Conclusively, extracellular S100A4 targets tumor or stromal cells by binding to receptors and triggering a signal transduction cascade and/or perhaps by internalization followed by interaction with the intracellular target proteins. As a result, tumor cells acquire a more metastatic phenotype with altered cell adhesion, motility, high proteolytic activity, and increased survival potential.

10 S100A4: a potential target for cancer therapy

Efforts utilizing S100A4 as a target for anticancer therapy mainly focused on inhibiting/suppressing S100A4 expression. The methods tested include siRNA-mediated gene silencing [79], ribozyme-driven S100A4 downregulation[50], exposing tumor cells to hyperthermic condition [80], and epigenetic silencing using altered methylation of S100A4 [81]. Maelendesmo et al. were successful in suppressing S100A4 protein level by specifically directing hammerhead ribozymes against S100A4 mRNA [50]. When injected into mice, the S100A4 ribozyme reduces metastasis significantly [50]. A study by Basile et al. showed that S100A4 expression level was reduced by hyperthermia [80]. A recent study shows that methyl transferase inhibitors (5′-aza-2′- deoxycytidine) do alter S100A4 expression in leukemia cells by altering methylation status of S100A4, thus decreasing metastatic potency of the cells [81].

We recently showed that targeted inhibition of S100A4 by adopting gene therapy approach resulted in the reduction in the invasive potential and tumorigenic potential of prostate cancer cells [72]. Our institute has embarked upon a broad program aimed to evaluate the potential and usefulness of S100A4 as a molecular target for human diseases.
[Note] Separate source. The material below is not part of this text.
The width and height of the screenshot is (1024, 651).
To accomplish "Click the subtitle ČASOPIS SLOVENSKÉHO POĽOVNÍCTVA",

We developed specific S100A4 small molecule inhibitors and tested these under in vitro and in vivo conditions (unpublished data, Saleem Lab). Small molecule inhibitors of S100A4 were observed to inhibit the tumorigenic and metastatic potential of prostate, pancreatic, and skin cancer cells in vitro and in relevant animal models (unpublished studies, Saleem Lab). Taken together, these studies show that S100A4 has the potential of developing as an anticancer drug target, and molecules efficiently targeting its expression may act as future anticancer drugs.

11 Future perspective

The substantial number of experiments carried in the last two decades has established S100A4 to be a key player in cancer metastasis. The evidences have been generated which indicate the important role of S100A4 in the crucial steps of the metastatic cascade including migration, invasiveness, and angiogenesis. Although several targets of S100A4 are described both intracellularly as well as extracellularly, it remains to be determined how these interactions affect the function of the binding partners and whether these interactions are indeed relevant to the metastatic phenotype. A more thorough identification and characterization of the molecular mechanisms by which S100A4 regulates its effectors will provide the biochemical foundation for understanding the contribution of S100A4 to normal and metastatic processes and will provide important new insights into the molecular basis for the invasive behavior of tumor cells. We firmly believe this greater understanding will ideally lead to the use of S100A4 as not only a diagnostic and prognostic marker but also as a target for therapeutic design.